Alan’s circumstances were quite different. He had had a happy, successful life and a loving marriage. He knew he was reaching the end and did not want to enter into the helpless-dependent stage that most Alzheimer’s patients wade into. Nor did he allow his death process to be commandeered by the medical industry. What he did is in line with what other animals instinctively do when they sense the time is near–withdraw, stop eating, stop drinking, and just “do” their deaths in trust.
After his death, he has been a wonderful communicator, speaking to many people, not just his wife. He reports great clarity and involvement in service. One of his chief objectives on the other side is to shed light on the real nature of death and dying, and to broaden the choices we make at the end of our lives.
I hope you watch Phyllis’s heartfelt video presentation. She made it at her husband’s deathbed request to spread the word.

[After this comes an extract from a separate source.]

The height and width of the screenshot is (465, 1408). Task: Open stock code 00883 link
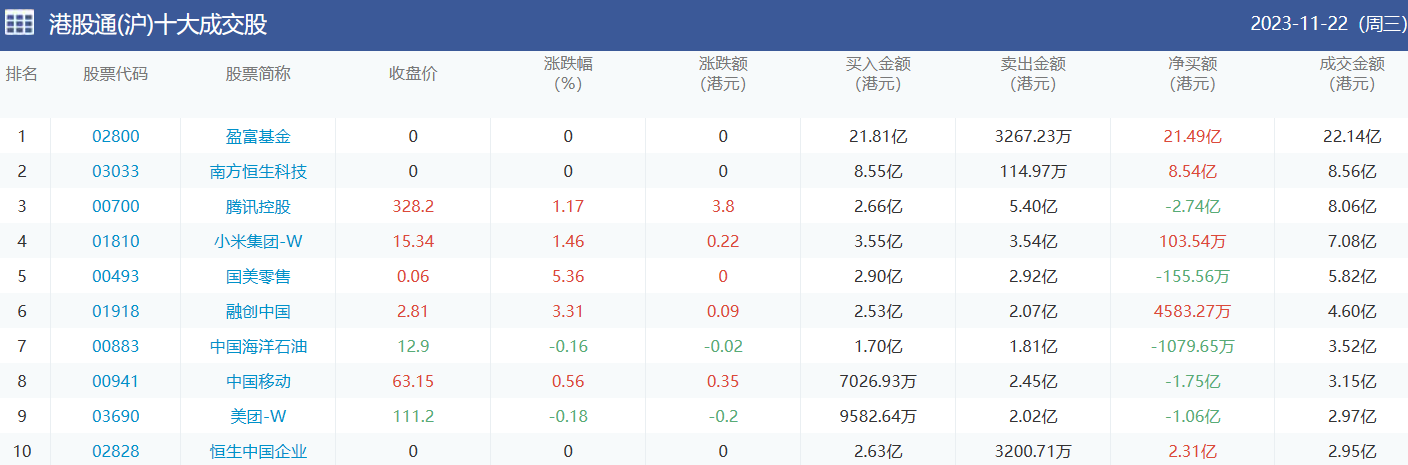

We both look forward to your comments.
httpv://youtu.be/tiYPaU3h3w8
Jean Maurie
2013-12-22 @ 5:00 PM
Thank you Phyllis and TED for this. I didn’t know I had this choice. This means a lot to me just to know.
Blessings, Jean Maurie
Nancy Bauer
2013-12-22 @ 9:25 PM
PHYLLIS and JULIA….thank you for posting this video. What love and courage both Phyllis and her husband displayed. It sounds like a most loving decision for all involved. I am on daily kidney dialysis and having knee replacement surgery. I know better now about my choices…..and it is because of your generosity. Blessings, Nancy
suicide cleaner
2013-12-23 @ 3:21 PM
Wow, a difference? To me its getting to be a more and more about legal terminology, mumbo -jumbo. Good read.
Molly Margarites
2014-01-16 @ 4:20 AM
Thank you for sharing such a personal story. Dying with dignity should be the norm rather than the exception.
Uma Girish
2014-01-22 @ 6:14 AM
What a heartwarming video! Phyllis, you’re my hero! I applaud your ultimate act of love. Thank you for sharing, Phyllis & Julia.